Provided data Start Marker

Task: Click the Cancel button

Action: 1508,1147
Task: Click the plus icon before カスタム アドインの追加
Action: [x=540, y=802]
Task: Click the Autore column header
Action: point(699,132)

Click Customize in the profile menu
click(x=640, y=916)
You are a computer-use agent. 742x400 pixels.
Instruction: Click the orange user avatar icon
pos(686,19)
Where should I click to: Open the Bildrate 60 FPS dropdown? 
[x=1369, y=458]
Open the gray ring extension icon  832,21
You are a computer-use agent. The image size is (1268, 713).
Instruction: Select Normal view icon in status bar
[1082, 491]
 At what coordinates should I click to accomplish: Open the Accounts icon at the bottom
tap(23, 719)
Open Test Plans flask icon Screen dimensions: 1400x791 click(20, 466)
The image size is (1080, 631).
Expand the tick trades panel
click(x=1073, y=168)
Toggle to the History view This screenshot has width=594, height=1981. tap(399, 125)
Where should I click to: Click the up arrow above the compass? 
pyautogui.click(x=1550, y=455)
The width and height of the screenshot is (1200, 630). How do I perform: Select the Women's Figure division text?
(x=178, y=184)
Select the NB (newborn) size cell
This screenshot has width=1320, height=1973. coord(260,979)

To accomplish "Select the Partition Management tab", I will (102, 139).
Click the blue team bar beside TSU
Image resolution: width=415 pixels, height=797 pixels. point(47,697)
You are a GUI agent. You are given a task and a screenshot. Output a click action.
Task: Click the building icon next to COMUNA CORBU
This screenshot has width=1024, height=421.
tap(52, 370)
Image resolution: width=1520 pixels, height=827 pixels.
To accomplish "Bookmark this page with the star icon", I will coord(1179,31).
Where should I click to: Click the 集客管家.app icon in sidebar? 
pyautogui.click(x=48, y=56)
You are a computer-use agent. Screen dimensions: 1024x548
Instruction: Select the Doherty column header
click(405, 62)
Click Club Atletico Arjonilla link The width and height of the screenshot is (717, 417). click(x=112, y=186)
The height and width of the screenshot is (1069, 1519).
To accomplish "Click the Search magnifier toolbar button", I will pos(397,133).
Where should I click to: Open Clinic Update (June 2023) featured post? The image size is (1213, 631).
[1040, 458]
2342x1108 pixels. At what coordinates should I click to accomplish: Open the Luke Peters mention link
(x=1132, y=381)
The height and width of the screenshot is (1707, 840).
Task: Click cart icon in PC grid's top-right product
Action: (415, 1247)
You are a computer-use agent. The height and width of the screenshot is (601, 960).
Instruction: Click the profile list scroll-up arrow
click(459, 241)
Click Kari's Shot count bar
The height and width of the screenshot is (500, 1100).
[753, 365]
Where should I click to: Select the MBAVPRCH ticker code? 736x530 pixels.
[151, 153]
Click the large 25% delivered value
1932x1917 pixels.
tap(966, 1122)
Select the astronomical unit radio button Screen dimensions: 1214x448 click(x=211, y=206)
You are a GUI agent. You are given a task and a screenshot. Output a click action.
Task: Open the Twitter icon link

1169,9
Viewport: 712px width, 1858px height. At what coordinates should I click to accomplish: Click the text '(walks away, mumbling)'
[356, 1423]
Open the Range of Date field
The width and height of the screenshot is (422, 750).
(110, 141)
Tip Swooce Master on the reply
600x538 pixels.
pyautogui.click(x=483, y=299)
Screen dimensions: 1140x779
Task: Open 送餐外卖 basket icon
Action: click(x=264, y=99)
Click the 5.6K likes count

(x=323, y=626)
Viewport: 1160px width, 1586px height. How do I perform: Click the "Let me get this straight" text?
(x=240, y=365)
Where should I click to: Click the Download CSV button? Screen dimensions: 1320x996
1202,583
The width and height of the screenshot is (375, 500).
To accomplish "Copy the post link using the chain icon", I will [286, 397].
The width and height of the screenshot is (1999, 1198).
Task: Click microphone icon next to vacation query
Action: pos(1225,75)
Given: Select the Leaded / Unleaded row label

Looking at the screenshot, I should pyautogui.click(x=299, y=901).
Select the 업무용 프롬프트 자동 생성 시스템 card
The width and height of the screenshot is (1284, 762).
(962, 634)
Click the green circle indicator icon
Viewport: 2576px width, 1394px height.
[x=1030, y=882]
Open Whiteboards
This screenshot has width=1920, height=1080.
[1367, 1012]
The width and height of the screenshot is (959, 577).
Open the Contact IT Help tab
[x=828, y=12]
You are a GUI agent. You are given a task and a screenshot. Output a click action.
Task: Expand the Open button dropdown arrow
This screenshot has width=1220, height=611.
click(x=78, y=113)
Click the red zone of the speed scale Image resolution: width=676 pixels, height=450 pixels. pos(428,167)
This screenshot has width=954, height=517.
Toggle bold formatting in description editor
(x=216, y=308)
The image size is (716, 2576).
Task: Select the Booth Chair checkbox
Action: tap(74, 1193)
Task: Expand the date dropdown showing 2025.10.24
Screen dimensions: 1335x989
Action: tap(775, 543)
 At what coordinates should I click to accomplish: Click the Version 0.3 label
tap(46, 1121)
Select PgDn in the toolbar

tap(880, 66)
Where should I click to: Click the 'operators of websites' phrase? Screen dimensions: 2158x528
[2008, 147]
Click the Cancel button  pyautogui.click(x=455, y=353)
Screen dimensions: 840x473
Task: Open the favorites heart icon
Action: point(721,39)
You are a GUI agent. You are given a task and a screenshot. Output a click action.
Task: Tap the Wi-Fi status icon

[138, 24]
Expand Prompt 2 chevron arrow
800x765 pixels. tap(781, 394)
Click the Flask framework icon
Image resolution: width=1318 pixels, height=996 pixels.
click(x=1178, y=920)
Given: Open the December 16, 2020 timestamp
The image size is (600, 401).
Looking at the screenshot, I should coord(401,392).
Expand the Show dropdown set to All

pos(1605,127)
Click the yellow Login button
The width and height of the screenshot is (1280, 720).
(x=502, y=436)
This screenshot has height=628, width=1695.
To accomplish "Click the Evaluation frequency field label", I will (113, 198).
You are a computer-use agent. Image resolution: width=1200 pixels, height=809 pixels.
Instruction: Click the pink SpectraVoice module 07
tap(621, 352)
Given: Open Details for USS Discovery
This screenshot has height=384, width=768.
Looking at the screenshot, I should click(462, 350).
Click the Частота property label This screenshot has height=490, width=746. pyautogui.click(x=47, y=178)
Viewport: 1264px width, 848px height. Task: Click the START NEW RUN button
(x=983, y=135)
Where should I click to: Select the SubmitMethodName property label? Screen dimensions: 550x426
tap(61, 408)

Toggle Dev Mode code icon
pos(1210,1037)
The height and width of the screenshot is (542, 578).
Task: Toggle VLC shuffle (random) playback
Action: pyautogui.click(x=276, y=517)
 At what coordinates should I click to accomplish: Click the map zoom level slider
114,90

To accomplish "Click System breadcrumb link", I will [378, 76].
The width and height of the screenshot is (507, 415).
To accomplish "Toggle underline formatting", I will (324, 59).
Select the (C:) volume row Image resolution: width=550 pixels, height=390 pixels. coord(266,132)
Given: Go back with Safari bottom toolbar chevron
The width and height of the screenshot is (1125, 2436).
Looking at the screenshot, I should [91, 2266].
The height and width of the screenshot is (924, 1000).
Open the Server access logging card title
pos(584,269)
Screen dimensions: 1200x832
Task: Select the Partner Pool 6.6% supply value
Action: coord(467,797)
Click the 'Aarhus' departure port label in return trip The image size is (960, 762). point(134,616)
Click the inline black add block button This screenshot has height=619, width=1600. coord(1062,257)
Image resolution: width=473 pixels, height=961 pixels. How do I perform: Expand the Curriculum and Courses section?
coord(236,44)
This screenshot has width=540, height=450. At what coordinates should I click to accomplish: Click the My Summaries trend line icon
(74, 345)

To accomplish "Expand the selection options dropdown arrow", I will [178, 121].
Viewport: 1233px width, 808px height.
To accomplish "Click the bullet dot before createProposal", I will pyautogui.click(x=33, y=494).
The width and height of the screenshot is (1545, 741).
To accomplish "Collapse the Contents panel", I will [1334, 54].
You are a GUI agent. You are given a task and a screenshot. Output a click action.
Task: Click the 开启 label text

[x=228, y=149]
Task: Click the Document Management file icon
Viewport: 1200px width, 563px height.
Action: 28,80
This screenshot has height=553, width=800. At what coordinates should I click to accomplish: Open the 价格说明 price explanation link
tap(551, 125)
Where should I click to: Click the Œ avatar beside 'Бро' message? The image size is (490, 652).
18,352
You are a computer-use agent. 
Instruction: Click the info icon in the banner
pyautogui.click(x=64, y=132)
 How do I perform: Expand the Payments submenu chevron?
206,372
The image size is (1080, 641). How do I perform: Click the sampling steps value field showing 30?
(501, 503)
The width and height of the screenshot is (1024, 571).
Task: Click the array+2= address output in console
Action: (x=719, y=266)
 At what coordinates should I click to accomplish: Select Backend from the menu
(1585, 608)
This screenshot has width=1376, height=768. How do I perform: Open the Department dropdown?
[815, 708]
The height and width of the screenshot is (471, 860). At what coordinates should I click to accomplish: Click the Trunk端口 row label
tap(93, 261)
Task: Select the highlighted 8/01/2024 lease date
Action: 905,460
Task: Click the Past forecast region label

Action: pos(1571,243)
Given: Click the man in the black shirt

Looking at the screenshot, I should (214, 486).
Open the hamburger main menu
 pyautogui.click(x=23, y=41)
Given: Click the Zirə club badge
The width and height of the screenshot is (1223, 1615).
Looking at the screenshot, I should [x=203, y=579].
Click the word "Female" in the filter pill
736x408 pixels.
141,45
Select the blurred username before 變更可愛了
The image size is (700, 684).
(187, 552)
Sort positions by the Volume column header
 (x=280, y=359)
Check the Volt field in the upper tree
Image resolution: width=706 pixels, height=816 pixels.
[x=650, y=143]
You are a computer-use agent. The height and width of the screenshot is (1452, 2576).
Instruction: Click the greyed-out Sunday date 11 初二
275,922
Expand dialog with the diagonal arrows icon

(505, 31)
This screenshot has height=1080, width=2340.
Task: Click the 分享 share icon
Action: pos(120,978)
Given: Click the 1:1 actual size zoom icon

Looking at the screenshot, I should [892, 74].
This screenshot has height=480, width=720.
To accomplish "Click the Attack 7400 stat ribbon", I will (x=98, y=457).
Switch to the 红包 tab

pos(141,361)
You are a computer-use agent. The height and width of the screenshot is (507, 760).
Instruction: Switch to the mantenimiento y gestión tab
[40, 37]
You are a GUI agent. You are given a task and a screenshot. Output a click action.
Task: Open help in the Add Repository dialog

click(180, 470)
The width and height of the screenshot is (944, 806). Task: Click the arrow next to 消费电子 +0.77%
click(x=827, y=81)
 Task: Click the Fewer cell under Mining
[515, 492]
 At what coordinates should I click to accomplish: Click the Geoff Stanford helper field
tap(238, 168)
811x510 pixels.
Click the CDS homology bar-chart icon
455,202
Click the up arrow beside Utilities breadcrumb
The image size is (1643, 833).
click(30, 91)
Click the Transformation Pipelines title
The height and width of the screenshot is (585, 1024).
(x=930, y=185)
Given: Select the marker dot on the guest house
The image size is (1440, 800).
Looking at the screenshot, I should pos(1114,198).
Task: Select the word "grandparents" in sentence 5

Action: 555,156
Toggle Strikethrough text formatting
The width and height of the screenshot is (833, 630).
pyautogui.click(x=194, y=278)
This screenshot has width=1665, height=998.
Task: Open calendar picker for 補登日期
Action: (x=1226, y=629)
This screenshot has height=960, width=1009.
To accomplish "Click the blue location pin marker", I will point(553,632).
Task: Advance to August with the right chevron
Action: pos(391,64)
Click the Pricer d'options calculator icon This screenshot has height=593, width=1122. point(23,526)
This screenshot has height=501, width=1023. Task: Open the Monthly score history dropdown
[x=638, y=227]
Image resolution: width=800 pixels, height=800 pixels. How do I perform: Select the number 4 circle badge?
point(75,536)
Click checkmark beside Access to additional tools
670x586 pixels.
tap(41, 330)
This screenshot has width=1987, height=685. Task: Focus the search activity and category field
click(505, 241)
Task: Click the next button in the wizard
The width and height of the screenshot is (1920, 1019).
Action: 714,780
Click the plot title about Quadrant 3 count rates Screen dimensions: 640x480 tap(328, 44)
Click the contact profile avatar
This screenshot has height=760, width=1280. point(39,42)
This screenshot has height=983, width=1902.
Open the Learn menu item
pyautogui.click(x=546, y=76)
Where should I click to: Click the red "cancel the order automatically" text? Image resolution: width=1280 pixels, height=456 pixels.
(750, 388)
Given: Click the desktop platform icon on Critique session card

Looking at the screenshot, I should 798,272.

Provided data End Marker

Problem: Give back the records above exactly, limited to the lines between the one holding "Version 0.3 label" and the one holding "Given: Open the December 16, 2020 timestamp", inclusive.

Result of this exercise:
 At what coordinates should I click to accomplish: Click the Version 0.3 label
tap(46, 1121)
Select PgDn in the toolbar

tap(880, 66)
Where should I click to: Click the 'operators of websites' phrase? Screen dimensions: 2158x528
[2008, 147]
Click the Cancel button  pyautogui.click(x=455, y=353)
Screen dimensions: 840x473
Task: Open the favorites heart icon
Action: point(721,39)
You are a GUI agent. You are given a task and a screenshot. Output a click action.
Task: Tap the Wi-Fi status icon

[138, 24]
Expand Prompt 2 chevron arrow
800x765 pixels. tap(781, 394)
Click the Flask framework icon
Image resolution: width=1318 pixels, height=996 pixels.
click(x=1178, y=920)
Given: Open the December 16, 2020 timestamp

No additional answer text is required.